Un secondo aspetto riguarda l’impatto delle politiche volte a salvaguardare la compatibilità economico-finanziaria e la efficienza gestionale dei sistemi sanitari, con tutto il bagaglio di strumentalità mutuate dal mondo dell’impresa e della economia aziendale (dalle forme di rimborso standardizzato, alla definizione dei livelli minimi e massimi di offerta, alla spending review, alle politiche di rientro di bilancio), che tanta parte hanno nella negazione di molti dei diritti citati nel Decalogo. Spostamento dei costi delle prestazioni sulle famiglie, contrazione dell'offerta di servizi in molte regioni, allungamento delle liste di attesa, spinta verso l'acquisto privato out-of-pocket e riduzione del grado di copertura pubblica, sono tutti tasselli di un mosaico che negli ultimi anni ha finito per accentuare le diseguaglianze già in essere e negare i diritti alle cure. Si pensi alla diversa dotazione territoriale di strutture e servizi, che da sempre penalizza le regioni meridionali, cui si aggiunge la diversa qualità dell'offerta, come emerge anche dall’articolazione territoriale dei tassi di soddisfazione dei cittadini nelle varie regioni.
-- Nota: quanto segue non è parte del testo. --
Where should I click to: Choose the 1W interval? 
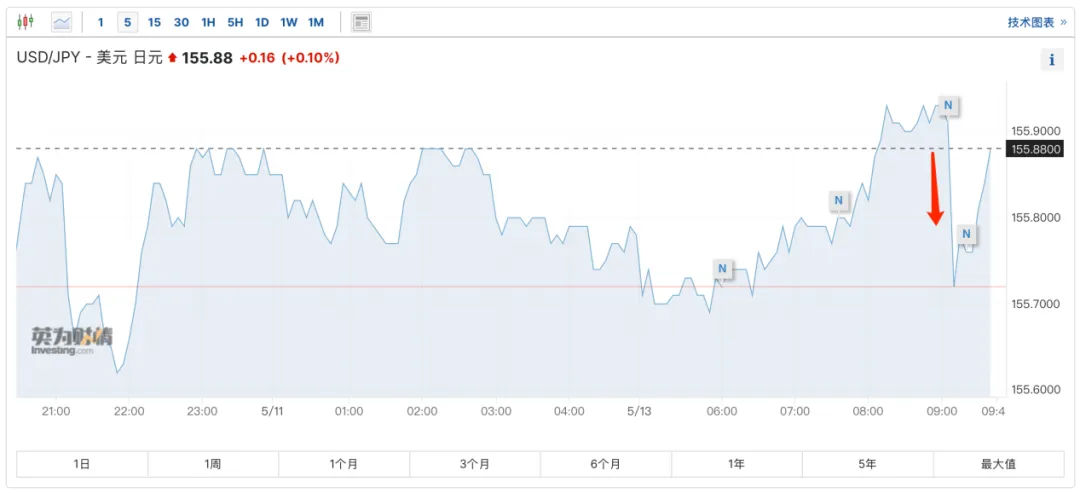click(288, 22)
Ed anche la mobilità sanitaria interregionale certifica tale diversità, e mostra come i cittadini tendano a correggerne spontaneamente gli effetti perversi, recandosi nei contesti territoriali in cui l'offerta di cui hanno bisogno è disponibile e della qualità attesa. 

In terzo luogo la crescita di consapevolezza rispetto alla qualità della vita e delle cure, alla importanza della promozione della salute e della prevenzione, ed a quella della riabilitazione e del reinserimento attivo, ha portato alla luce il peso dei mancati diritti nella comunicazione e informazione, nel consenso informato, nell’empowerment  e nella dignità umana.
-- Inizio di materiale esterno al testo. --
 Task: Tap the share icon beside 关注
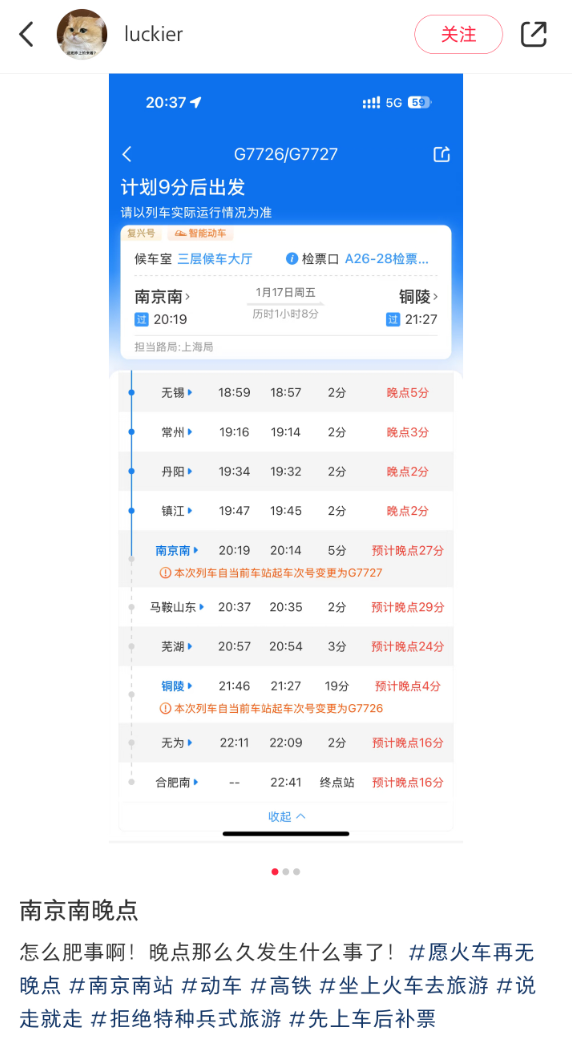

Le evidenze della ricerca empirica a questo proposito vanno tutte nella direzione della sottolineatura della presenza di una carenza dalle implicazioni squisitamente culturali, con forte attinenza alle tematiche degli stili di vita, della libertà individuale, della responsabilità etica degli operatori, della utilizzazione degli strumenti di informazione, comunicazione e ascolto sociale. Ne deriva la necessità di una maggiore enfasi sui processi di mediazione e scambio interpersonale tra domanda e offerta, sulla appropriatezza delle cure, e sulla democrazia partecipativa nell’ambito della salute, intesa come strumento di attuazione di una forma avanzata e moderna di autoregolazione comunitaria, filtrata attraverso i principi democratici dell’uguaglianza delle opportunità.

Qualunque ne sia la causa, e qualsivoglia ne siano le caratteristiche, il tentativo di ristabilire il dovuto rispetto dei diritti dei malati in sanità implica una azione di revisione e miglioramento del rapporto tra domanda ed offerta almeno a tre livelli:

-    il livello “micro” del trade-off clinico, cioè del concreto dispiegarsi del rapporto tra individuo e operatori e tra individuo e strutture sanitarie, da rivedere in termini di corretto sviluppo di una clinical governance attenta alla equità di accesso, alla valutazione della domanda e del rischio clinico, alla compensazione delle differenze di partenza;

-    il livello “meso” della organizzazione dei servizi, nel quale riversare gli sforzi relativi ai processi di offerta, alla democrazia partecipativa, alla appropriatezza prescrittiva, alla regolazione degli accessi, alla formazione degli operatori;

-    il livello “macro” dello sviluppo complessivo del sistema e del rapporto con il contesto e con le altre politiche, nel quale preoccuparsi delle compatibilità tra salute, cultura ed economia, e dei ruoli istituzionali, in termini di integrazione delle politiche e di servizi sul territorio.